Persoalan akan muncul jika perusahaan yang menerbitkan surat utang internasional atau menarik pinjaman dari luar negeri mengalami gagal bayar. Ini akan menurunkan kredibilitas entitas bisnis di Indonesia.
Hal lain yang mungkin menyebabkan gejolak moneter ketika perusahaan-perusahaan swasta melakukan pembayaran utang luar negeri secara bersamaan. Masalah yang muncul adalah demand akan valas atau US$ akan melonjak hingga menyebabkan depresiasi. Belum lagi jika hal itu berbarengan dengan jatuh tempo pembayaran belanja BUMN-BUMN besar seperti Pertamina.
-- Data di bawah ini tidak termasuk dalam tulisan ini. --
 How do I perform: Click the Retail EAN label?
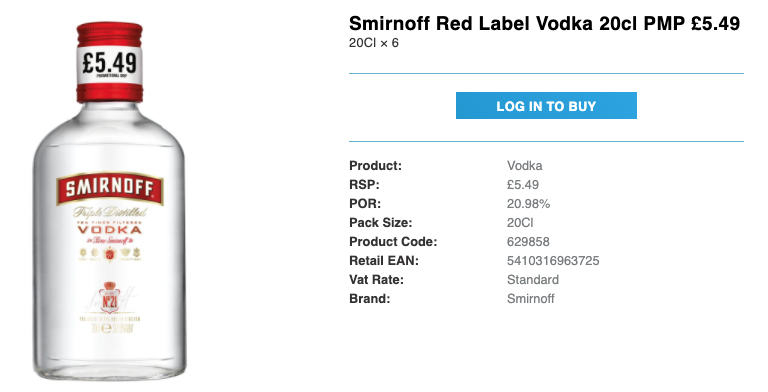pyautogui.click(x=384, y=261)
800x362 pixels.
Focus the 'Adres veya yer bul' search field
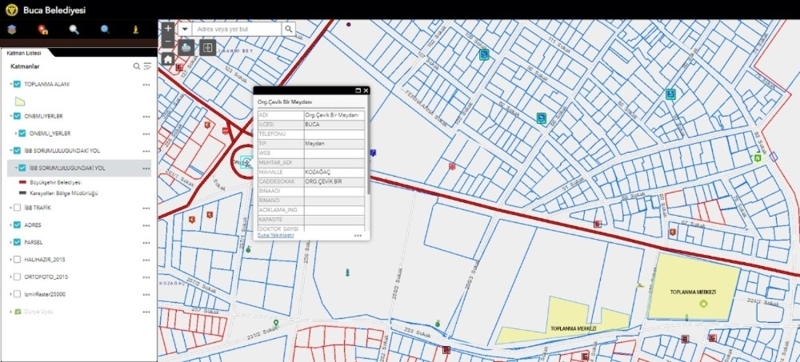237,29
Langkah pemerintah melaksanakan kebijakan tax amnesty, juga berimbas pada peningkatan kemampuan membayar utang luar negeri. Dalam jangka pendek pemerintah bisa menggunakan dana tebusan tax amnesty yang totalnya mencapai Rp 112 triliun per akhir Februari 2017 bisa langsung memperkuat sisi penerimaan APBN. Sedangkan dalam jangka panjang, dana repatriasi sebesar Rp 141 triliun akan masuk ke berbagai lembaga keuangan, perbankan, pasar modal, dan sektor riil.
Begitu juga dana-dana di luar negeri yang dideklarasikan pada gilirannya akan meningkatkan penerimaan pajak, meningkatkan kemampuan membayar utang-utang luar negeri.
Pada dasarnya, kemajuan ekonomi satu negara ditentukan oleh kualitas pengalokasian, pengelolaan, dan pengawasan anggaran baik di sektor publik maupun sektor swasta. Negara-negara maju bisa membiayai berbagai proyek infrastruktur dan riset, karena mendapat kepercayaan untuk menarik utang luar negeri dan menerbitkan surat utang.
Di sisi lain, industri keuangan di negara-negara maju bisa tumbuh menjadi besar karena dipercaya oleh para pemilik modal di seluruh dunia. Dana-dana itulah yang kemudian disalurkan berupa kredit ke sektor-sektor swasta di negara-negara lain, termasuk Indonesia.